Scouting report:  Downtown food courts exist just to serve the office lunch crowd, and for that reason, you may not have a lot of luck on a weekend, or on a weekday after 5.  I'm including this one because (a) it's on the way to Skydome, and (b) it has a pretty good shwarma place.  There's a Thai place, a Subway, and a couple of other places that are open at 5:30 PM, and many others that are already closed.  

Pizza Rustica
Location: Blue Jays Way just N of Front
Scouting report:  Stone oven pizzas and Italian food just N of Front on Blue Jays Way.  Used to be pretty good, but I haven't been in a while.  If you're in a hurry, the Pizza Pizza across the street is faster, but on the other hand, it's Pizza Pizza.

Gretzky’s Oasis (patio)
Location: Blue Jays Way N of Front
Scouting Report:  Rooftop patios are A-OK in my book.  I find that this one’s more of a “young-and-after-work” crowd than a baseball crowd.  Don’t expect a table on a busy night, and you may have a hard time getting food up there, too.  Never tried to order anything non-liquid.

St Louis
Location: S side of Bremner opposite Skydome
Scouting report:  Wings and ribs joint.  Used to be great… now, with franchises popping up everywhere, it’s just okay.  On a game day, forget about getting seated and fed unless you’re there 2 hours before gametime on a weekday, 1.5 hours (or more) on a weekend.
Steam Whistle
Location:  Bremner and Rees… the big round building
Scouting report:  You can’t eat here, but you can get a sample of Steam Whistle Pilsner for your $10 entry fee.  Reservations recommended Monday-Thursday, not accepted Fri-Sun,  Last tour is at 5PM, first one (on weekends) is at noon.

Hot dog truck (this one)

Hot dog truck (that one)

Hot dog truck (the other one)

Location:  Front St S side, outside the Convention Centre
Scouting Report:  They're all pretty much the same, frankly, but not as good as the hot dog carts.  But if you want fries and other options to go with your sausage or hot dog, you can get them at the trucks, not the carts.

Ice cream truck

Scouting report:  Ice cream truck sells ice cream. 
Sabermetric report:  It’s served at -4 C and has a half-life in 25C weather of 11 minutes.  12 minutes, if you get the chocolate dip. 

Hot dog carts
Location:  Various.  Usually located on the on the overpass from Front S to Gate 2,on the concourse outside the Renaissance driveway off Blue Jays Way, along Front towards Blue Jay Way, Front & John, etc, etc. 
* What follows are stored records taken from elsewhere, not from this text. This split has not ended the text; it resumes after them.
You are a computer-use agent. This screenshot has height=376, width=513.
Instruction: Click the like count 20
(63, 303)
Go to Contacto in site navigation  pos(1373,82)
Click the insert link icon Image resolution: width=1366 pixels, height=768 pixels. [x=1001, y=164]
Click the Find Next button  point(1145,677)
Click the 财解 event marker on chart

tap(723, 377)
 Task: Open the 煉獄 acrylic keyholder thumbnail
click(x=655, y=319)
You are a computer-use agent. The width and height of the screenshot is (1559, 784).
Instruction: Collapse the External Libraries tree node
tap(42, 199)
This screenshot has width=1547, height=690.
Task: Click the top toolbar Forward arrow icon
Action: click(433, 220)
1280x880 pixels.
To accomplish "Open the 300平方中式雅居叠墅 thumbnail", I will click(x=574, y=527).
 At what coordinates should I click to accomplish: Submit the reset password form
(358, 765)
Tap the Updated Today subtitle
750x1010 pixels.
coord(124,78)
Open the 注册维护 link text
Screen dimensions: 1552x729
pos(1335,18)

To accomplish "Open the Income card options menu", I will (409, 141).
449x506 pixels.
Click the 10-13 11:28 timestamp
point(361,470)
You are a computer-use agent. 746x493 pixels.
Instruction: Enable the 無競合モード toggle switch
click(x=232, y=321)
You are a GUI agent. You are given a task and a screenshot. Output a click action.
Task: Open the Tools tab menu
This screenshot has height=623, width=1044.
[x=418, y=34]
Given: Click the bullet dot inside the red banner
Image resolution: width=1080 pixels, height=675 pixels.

Sabermetric report:  I haven’t tried all of these, but be aware that the ones on the overpass and on the west side of the stadium have been known to jack up their prices on game days.  Default price for a hot dog in Toronto is $3, and a sausage, $4.  Yeah, paying $5 for a brat on a bun isn’t exorbitant compared to what the vultures in the Skydome charge, but it’s still a ripoff by real-world price standards.  As for which one is the best, I tend to be partial to the cheaper one on the SE corner of Front and Blue Jays Way, and the one on the SW corner of Front and John.

There are other places to go to, but if you aren't already familiar with the options, I hope this can be a starting point.  And rest assured, every one of these places is better and usually cheaper than eating in the Skydome, even if Rogers/Aramark did bring back the jerk chicken nachos this year.